(132f) A Comprehensive Brownian Dynamics Based Forward Model for Analytical (Ultra) Centrifugation

Wawra, S. E. - Presenter, Friedrich-Alexander-Universität Erlangen-Nürnberg (FAU)
Thajudeen, T., Friedrich-Alexander-Universität Erlangen-Nürnberg (FAU)
Walter, J., Friedrich-Alexander-Universität Erlangen-Nürnberg (FAU)
Peukert, W., University of Erlangen-Nuremberg
Analytical ultracentrifugation (AUC) is considered to be the gold standard for particle characterization in colloidal systems. Together with Analytical centrifugation (AC) techniques, it covers a wide particle size range from sub 1 nanometer to a few microns. Considerable advances have been made over the last decade in the characterization of biomolecules as well as nanoparticles using A(U)C. SEDFIT and Ultrascan have proved to be very reliable and robust in calculating the sedimentation coefficient distributions from centrifugation data [1]. It is possible to retrieve information with and without the effect of particle diffusion in the colloidal systems. Recently, we had extended direct boundary modelling for analyzing the data obtained from Lumisizer [2]. A Brownian dynamics (BD) based tool, originally developed by Diez et al., was improved upon to study the effect of neglecting diffusion while extracting information from the centrifugation data [3].
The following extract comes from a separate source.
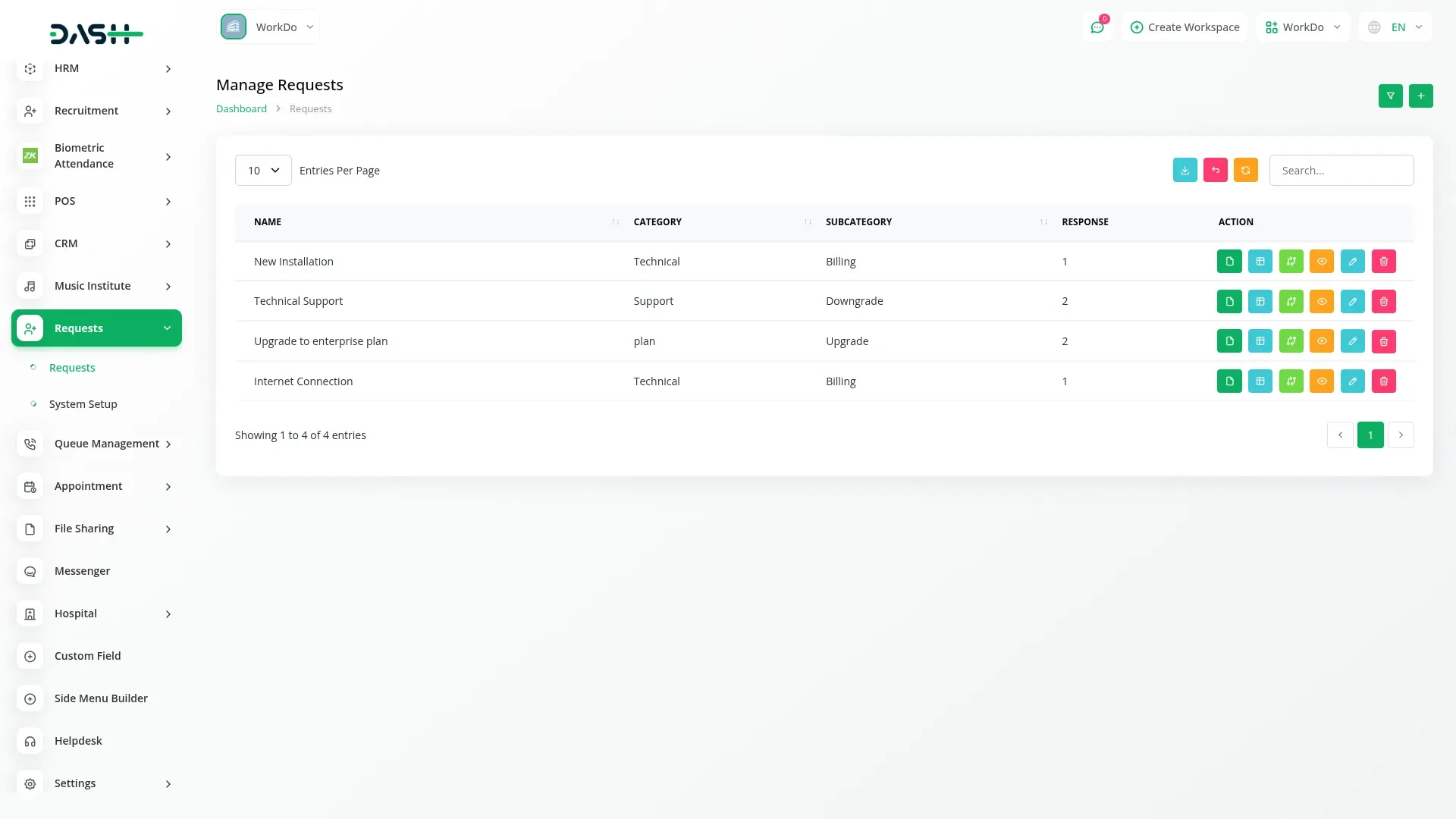
Task: View the Upgrade to enterprise plan request
Action: pyautogui.click(x=1321, y=341)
Currently, there is appreciable interest in using A(U)C techniques for characterizing non-spherical nanoparticles as well as retrieving the optical properties of nanoparticles [4]. Equally interesting is the use of ramp speed data to analyze multimodal distributions and size distributions with larger standard deviations. Development of new tools for sedimentation coefficient analysis (and thereby the size analysis) requires robust forward models that can generate numerical solutions to the Lamm’s equation. BD model represents a viable option for this. The model is based on the motion of particles in a centrifugal field and the change in concentration of the particles can be monitored as a function of time and radial space.

The model can be extended to account for different cell geometries, size distribution of particles as well as multimodal particle size distributions. A major advantage is in generating solution of Lamm equation for ramp speed data, where the rotor speed varies as a function of time. Overall, BD simulations function as an alternative tool to numerical Lamm equation solvers and in certain cases performs as the only viable forward model. The features of ramp speed (along with initial acceleration phase) and multimodal size distributions have also been incorporated. The forward model is also equipped to handle light scattering based on Mie’s theory [5, 6].

It is well known that the sedimentation of macromolecules and particles in the AUC correlates with concentration effects [7]. Hence, transport properties of such analytes are always related to their spatial distribution. As interparticulate interactions alter the sedimentation behavior, it is necessary to consider non-ideality phenomena behavior when analyzing AUC or AC data of concentrated systems [8]. As nanoparticulate systems are rarely monodisperse in size, available software tools for analyzing A(U)C data reach their limits when considering non-ideality. BD is a promising approach towards theoretical description of microscopic inter-particle interactions, since its algorithm allows tracking the trajectory of individual particles. Concentration dependency of the sedimentation and diffusion coefficient has been implemented and tested in our latest BD model. For monodisperse systems, we it can be shown that profiles obtained by BD are in excellent agreement with well-established Lamm equation solvers. Moreover, simulations for polydisperse systems including non-ideal concentration effects are currently being incorporated.


[1] http://www.analyticalultracentrifugation.com/default.htm,


[2] J. Walter, T. Thajudeen, S. Süß, et al., Nanoscale, 2015, 7 (15), 6574-6587.

[3] A. I. Diez, A. Ortega, G. de la Torre, BMC Biophys. 2011, 4, 6.

[4] J. Walter, P. J. Sherwood, W. Lin, et al., Anal. Chem. 2015, 87 (6), 3396-3403.

[5] J. Walter, K. Löhr, E. Karabudak, et al., ACS Nano 2014, 8 (9), 8871-8886.

[6] T. Thajudeen, J. Walter, M. Uttinger et al., Part. & Part. Sys. Charact., 2016,34, 1600229.

[7] S. E. Harding, P. Johnson, Biochem. J. 1985, 231, 543–547.

[8] A. Solovyova; P. Schuck; L Costenaro; C. Ebel, Biophys., J. 2001, 81, 1868-1880.